Vol. 001 Jeffs Brain·Documentation

Source spec/mcp-tools

MCP tools

Every memory_* tool: inputs, outputs, progress semantics, and wire types.

Every Jeffs Brain SDK ships an MCP wrapper that exposes the same memory_* tool surface. The tool names, descriptions, and input schemas are canonical and cross-language. The reference implementation lives in apps/mcp/src/tools/.

All schemas are described below in Zod-like shorthand. Optional arguments are marked ?. brain on every tool that takes it defaults to the JBMCP_DEFAULT_BRAIN environment variable (or the first accessible brain when that is unset) and is resolved server-side via resolveBrain.

Each tool returns an MCP response with:

  • content[0].text: a short human-readable summary.
  • structuredContent: the raw JSON payload for programmatic consumers.

Errors from any tool surface as a standard MCP error response via toToolError. The no_brain code is returned by every brain-scoped tool when brain resolution fails.


Search memory notes in a brain and return matching note content with citations.

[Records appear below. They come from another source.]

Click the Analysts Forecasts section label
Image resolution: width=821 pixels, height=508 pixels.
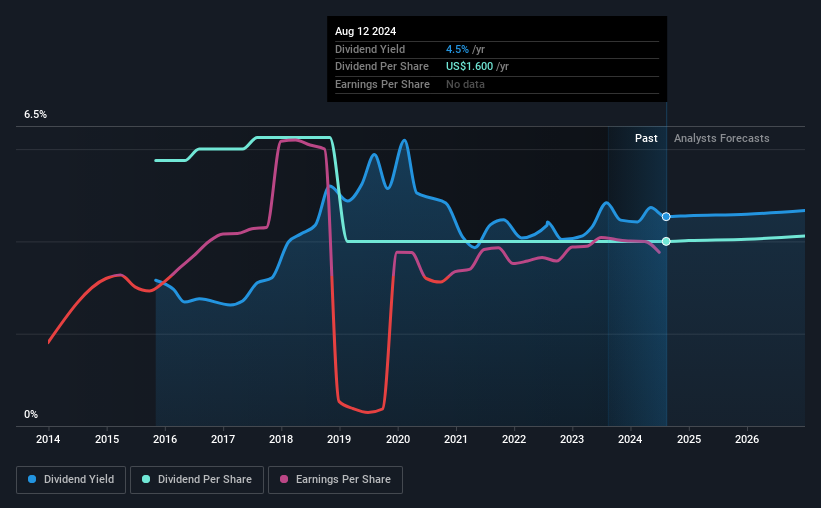coord(722,138)
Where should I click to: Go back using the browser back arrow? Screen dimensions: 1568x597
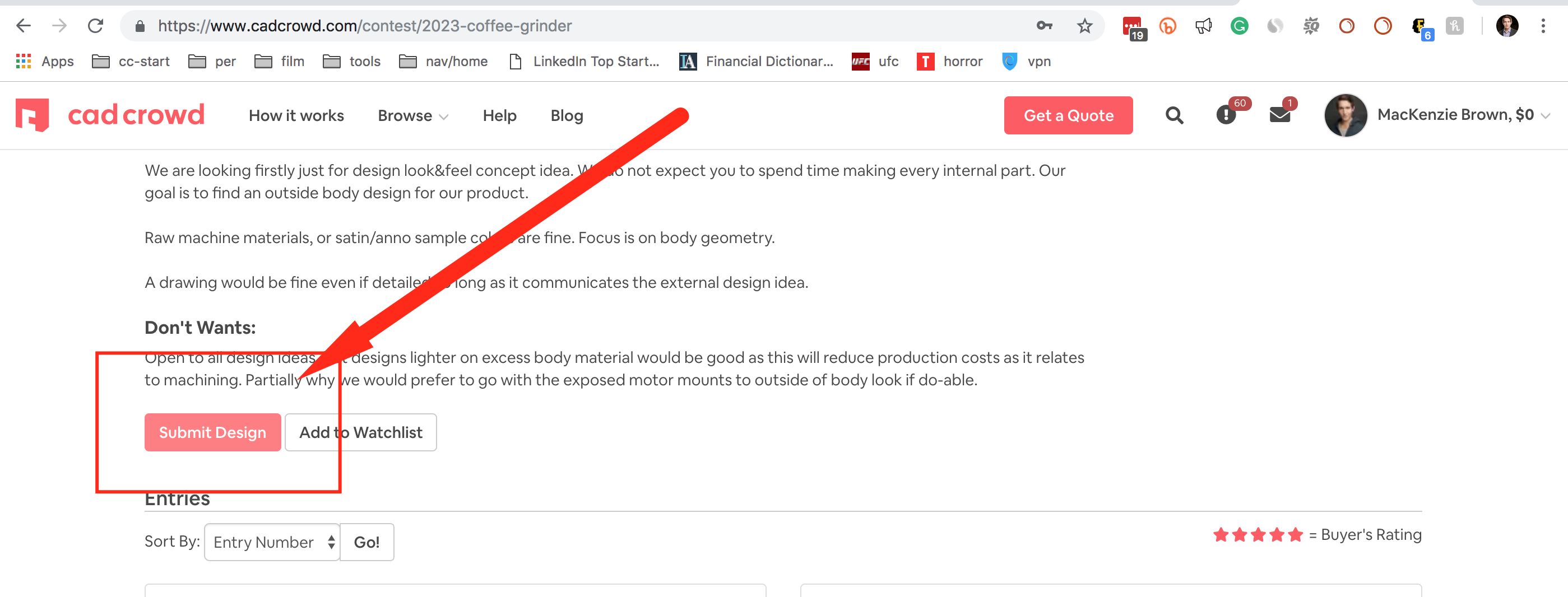click(23, 26)
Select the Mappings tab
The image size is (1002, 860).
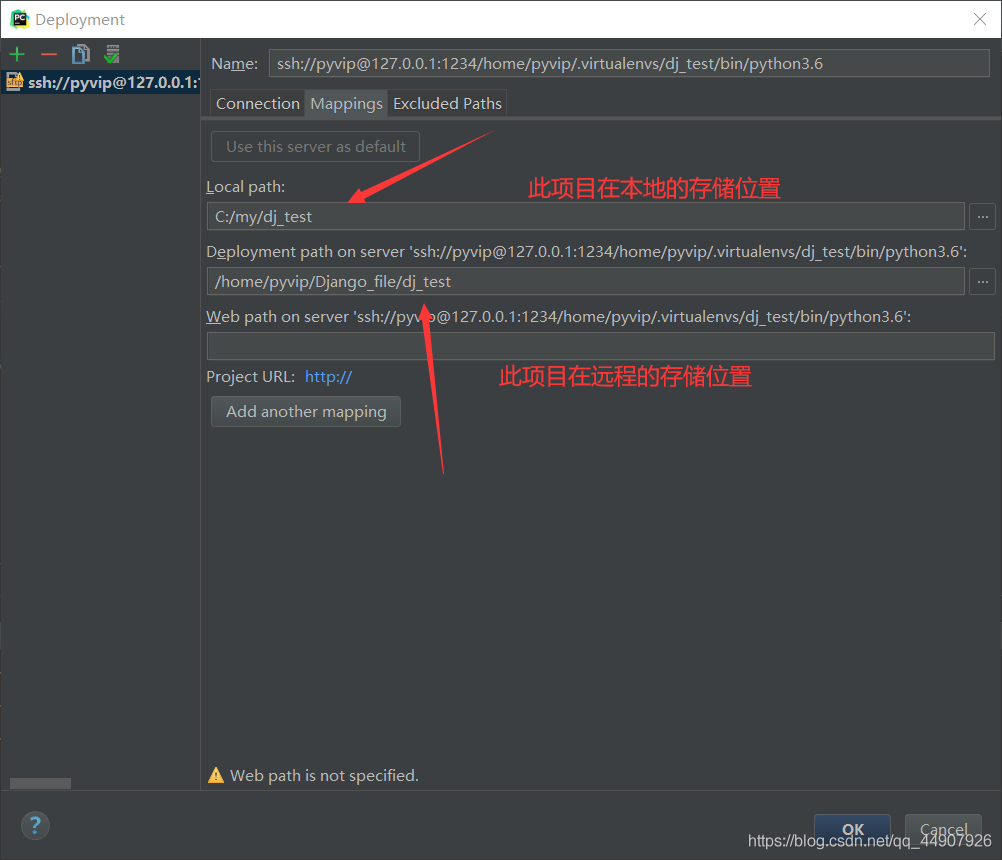(346, 104)
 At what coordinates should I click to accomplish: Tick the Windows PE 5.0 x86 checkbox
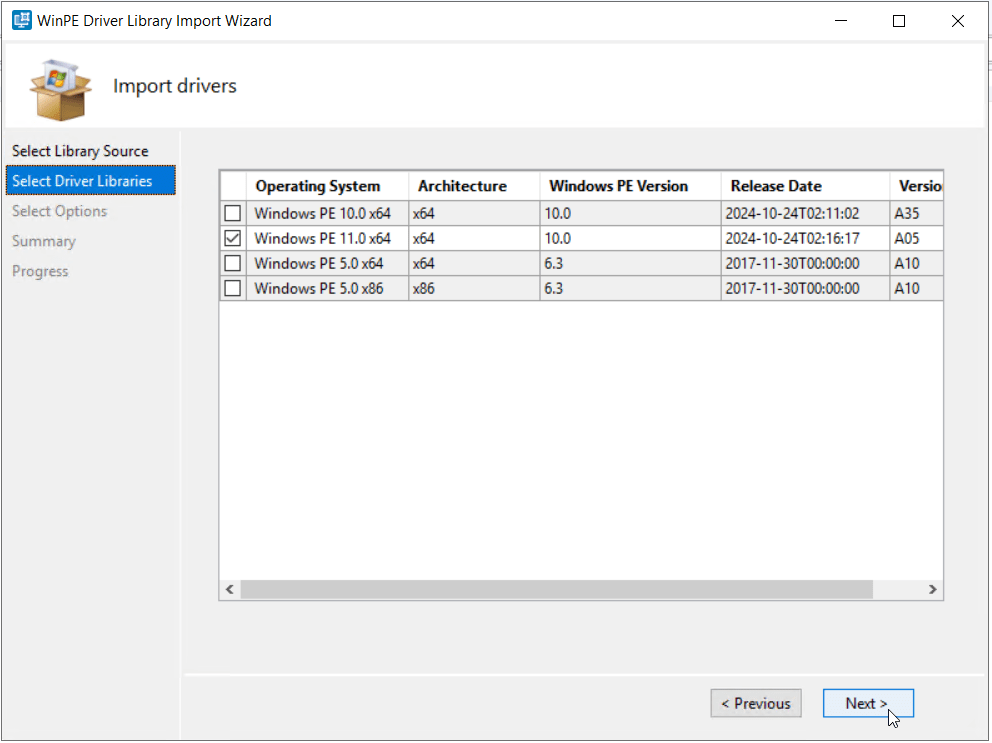click(233, 288)
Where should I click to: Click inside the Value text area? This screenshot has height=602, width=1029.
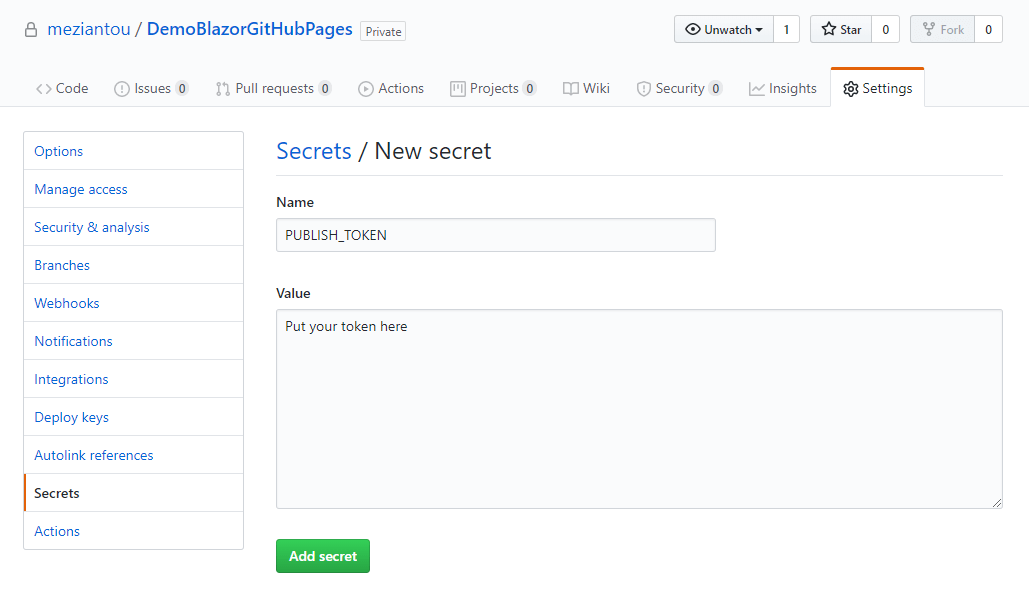pos(638,408)
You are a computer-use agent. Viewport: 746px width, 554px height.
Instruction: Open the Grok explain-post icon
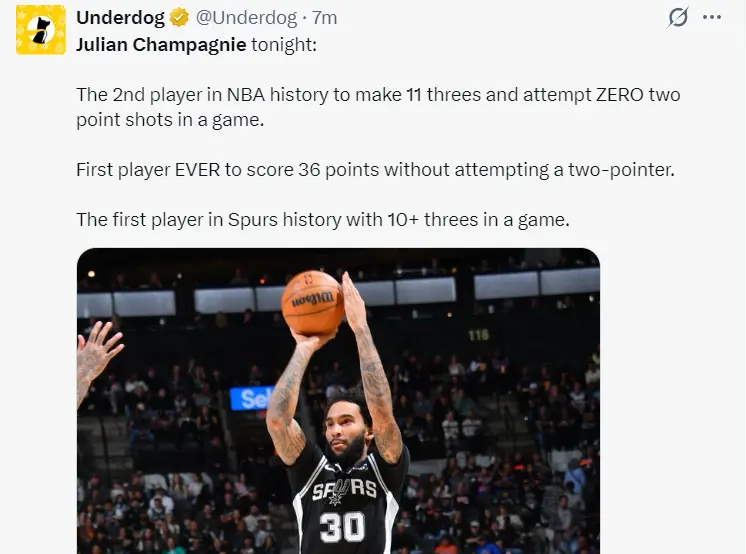tap(678, 18)
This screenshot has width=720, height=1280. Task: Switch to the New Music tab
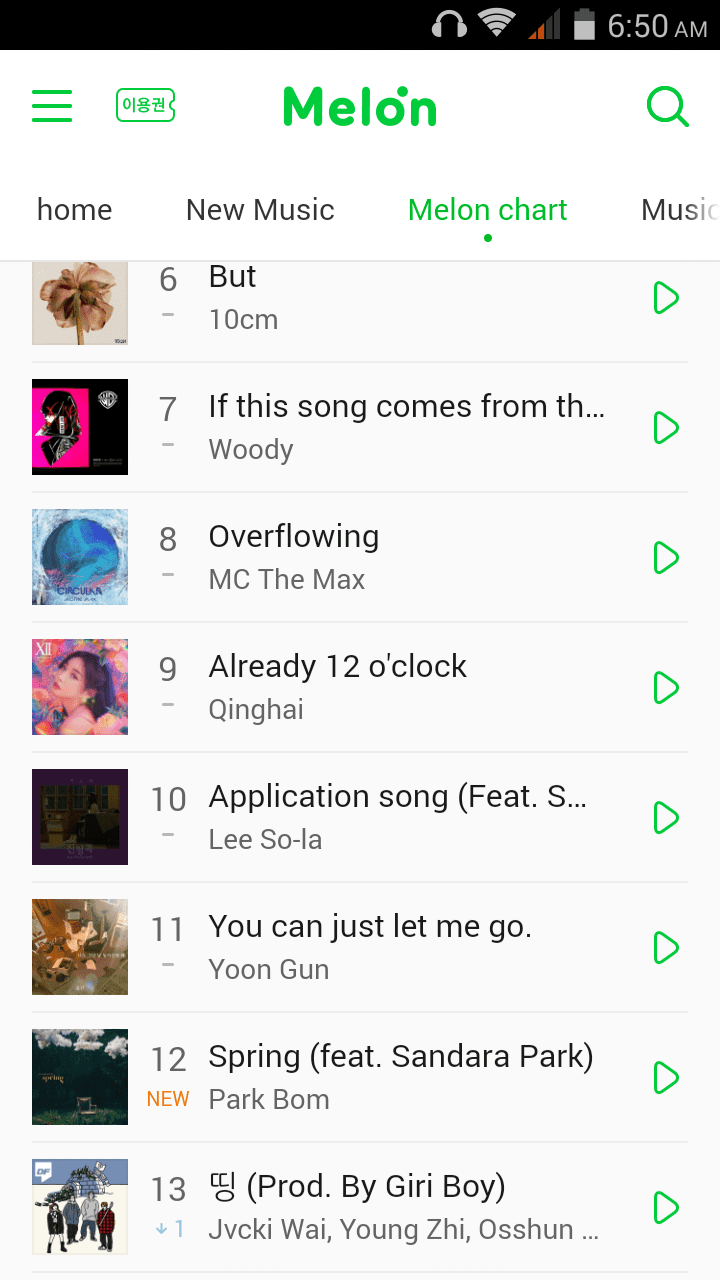260,210
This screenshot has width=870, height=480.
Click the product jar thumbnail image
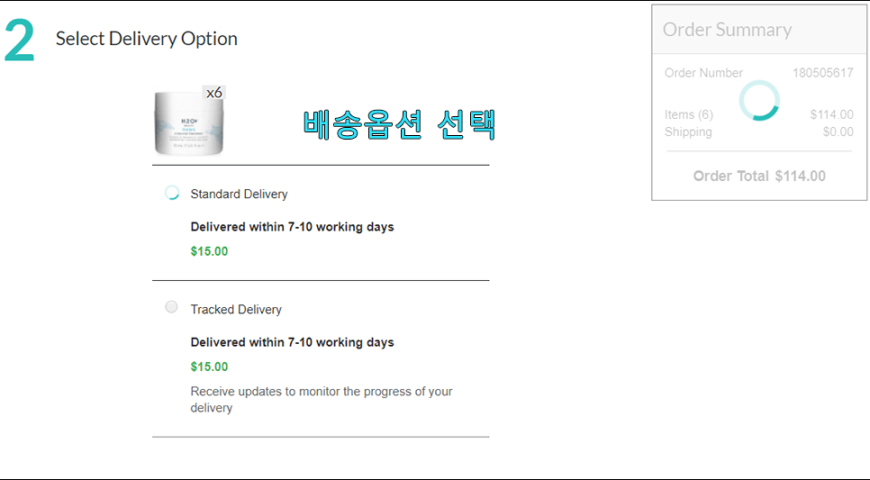[189, 123]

Description: “Search memory notes in a brain and return matching note content with citations. scope selects the memory namespace, and sort controls whether relevance or recency wins.”

Input schema

{
  query:  string (1..4096 chars)
  brain?: string
  top_k?: integer (1..100, default 10)
  scope?: 'all' | 'global' | 'project' | 'agent'
  sort?:  'relevance' | 'recency' | 'relevance_then_recency'
}

Output shape

{
  query:    string,
  brain_id: string,
  hits:     Array<{ score: number, path: string, content: string, ... }>,
  took_ms:  number
}

Text summary lists the top five hits formatted as #N score=S path\n<first 320 chars>.


memory_recall

Recall memories for a query. With a session_id, the backend’s session recall endpoint weights recent conversation context; without it, falls back to memory_search.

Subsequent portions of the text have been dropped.